Je m accorde une pause dans un cafe de bord de route. Je me sers dans un distributeur un machiato pas si mauvais pour me requinquer un peu. Le serveur, serviable bien entendu, essaie de m aider a me connecter a un wifi mais l opération au Japon semble d une complication terrible.
Enfin, cette petite pause, ou je dévore aussi un peu de chocolat (le goût sucre me manque tout de même un peu), me redonne de l allant. Je repars droit devant et j essaie d avaler le plus vite possible cette portion ingrate. Difficile d avoir des pensees qui s envolent dans un tel decor. j essaie de me concentrer sur mon pas et de faire confiance a mes bottes de sept lieux pour en sortir vite. Cela me rappelle un peu les abords de certaines villes espagnoles sur le St Jacques, en plus passant et sans que le centre de Tokushima rattrape vraiment les choses.
Un peu avant le temple 18, les choses s arrangent. Je quitte les bords de la nationale et retrouve un environnement plus calme. Le temple, ou l on accède par un petit chemin pentu et arboré, est très beau. Il y règne la même harmonie que dans les premiers temples. Il m offre aussi un beau contraste avec la zone bruyante que je viens de traverser. En repartant, je croise un cycliste que j ai déjà rencontre plusieurs fois ce matin. Il me dit "Strong"...comme sur le St Jacques je vais a peu près a la même vitesse que les cyclistes "tranquilles", même si sur le terrain de ce matin j aurai bien aime avoir un vélo...
Je marche ensuite quelques instants dans une jolie forêt de bambous avant de retrouver une petite route. Encore du bitume mais l environnement est plus calme et plus agréable. Le temple 19 se trouve un peu plus loin, après un joli pont. J y rencontre encore une bonne poignée de pèlerins (qui font le circuit en véhicule ) qui me demandent bien sur d ou je viens. Ma nationalité française a l'air de les ravir. Il faut dire que d après ce que je vois a la télévision ( qui est sans cesse allumée dans les salles a manger et que j allume pour me tenir compagnie dans mes chambres)la France et la culture française ont l air d avoir la côté au Japon. En tous cas, tous ont l air très content qu un étranger vienne parcourir ce chemin. Je suis bien sur loin d être le premier a parcourir ces 88 temples mais nous ne sommes pas foule tout de même. Depuis mon départ je n ai croise aucun occidental a part Sylvie.
Le ciel s est couvert et c est sous la pluie que je repars pour les quinze derniers kilomètres de ma journée. Je pense en effet m arrêter au village situe juste avant le temple 20, car ensuite il me sera plus difficile de trouver un abris, ce qui par ce temps serait embêtant. En plus je suis tout de même un peu fatigue et n ai pas chôme ces trois derniers jours. Le terrain dur me cause quelques début d ampoules aux talons et il me faudra y veiller, même si ce genre de désagréments est presque inévitable sur ces longs parcours comportant beaucoup de marche rapide. Mes muscles sentent aussi les kilomètres et mes épaules s adaptent a la charge.

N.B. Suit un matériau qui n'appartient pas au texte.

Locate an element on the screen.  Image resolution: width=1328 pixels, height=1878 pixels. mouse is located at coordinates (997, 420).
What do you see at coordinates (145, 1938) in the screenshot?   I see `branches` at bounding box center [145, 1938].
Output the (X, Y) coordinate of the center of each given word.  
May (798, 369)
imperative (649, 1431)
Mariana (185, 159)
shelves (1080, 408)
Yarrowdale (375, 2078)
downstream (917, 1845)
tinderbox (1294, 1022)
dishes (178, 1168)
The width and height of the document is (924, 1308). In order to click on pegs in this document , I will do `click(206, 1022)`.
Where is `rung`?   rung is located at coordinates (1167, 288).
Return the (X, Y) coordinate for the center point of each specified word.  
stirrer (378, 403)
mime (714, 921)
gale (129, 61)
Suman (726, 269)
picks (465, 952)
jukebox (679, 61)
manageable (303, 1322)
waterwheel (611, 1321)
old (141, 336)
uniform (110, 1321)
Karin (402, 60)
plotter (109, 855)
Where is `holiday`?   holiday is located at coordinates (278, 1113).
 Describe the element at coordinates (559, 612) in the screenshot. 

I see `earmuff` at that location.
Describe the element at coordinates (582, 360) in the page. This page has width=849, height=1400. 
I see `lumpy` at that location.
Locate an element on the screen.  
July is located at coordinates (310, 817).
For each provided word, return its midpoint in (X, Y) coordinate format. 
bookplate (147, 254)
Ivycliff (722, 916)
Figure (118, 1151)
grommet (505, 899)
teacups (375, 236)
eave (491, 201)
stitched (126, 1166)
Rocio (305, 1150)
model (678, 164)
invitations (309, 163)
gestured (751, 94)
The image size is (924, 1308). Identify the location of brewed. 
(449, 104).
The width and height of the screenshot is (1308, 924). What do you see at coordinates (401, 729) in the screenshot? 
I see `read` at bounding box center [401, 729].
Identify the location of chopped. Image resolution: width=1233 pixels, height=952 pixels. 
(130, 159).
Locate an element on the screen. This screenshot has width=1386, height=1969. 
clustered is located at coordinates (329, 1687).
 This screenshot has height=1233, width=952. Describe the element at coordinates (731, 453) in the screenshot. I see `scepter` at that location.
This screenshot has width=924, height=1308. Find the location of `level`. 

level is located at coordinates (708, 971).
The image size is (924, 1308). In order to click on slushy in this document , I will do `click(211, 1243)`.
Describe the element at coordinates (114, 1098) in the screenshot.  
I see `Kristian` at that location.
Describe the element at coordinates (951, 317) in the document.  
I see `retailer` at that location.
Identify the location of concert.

Cette dernière portion n est malheureusement pas très agréable, au bord d une route assez passante. Arrive a mon but, je cherche un peu avant de trouver l auberge locale, ou j'écris donc ces lignes. On n y sert pas a dîner et lorsque je suis ressorti pour acheter quelques vivres a la boutique du coin afin de dîner d un plat déshydraté, une pluie plus lourde m a accueillie.
Heureusement demain la météo semble être prévue meilleure et le parcours devrait a nouveau m entraîner vers de plus beaux endroits. D abords sur des chemins de montagne puis, si je prends le meilleur parcours, en bord de mer. Une mer qui devrait veiller sur mes pas souvent sur le reste de mon chemin a Shikoku. Je vous laisse en me réchauffant dans mon futon, car il ne fait pas bien chaud ce soir.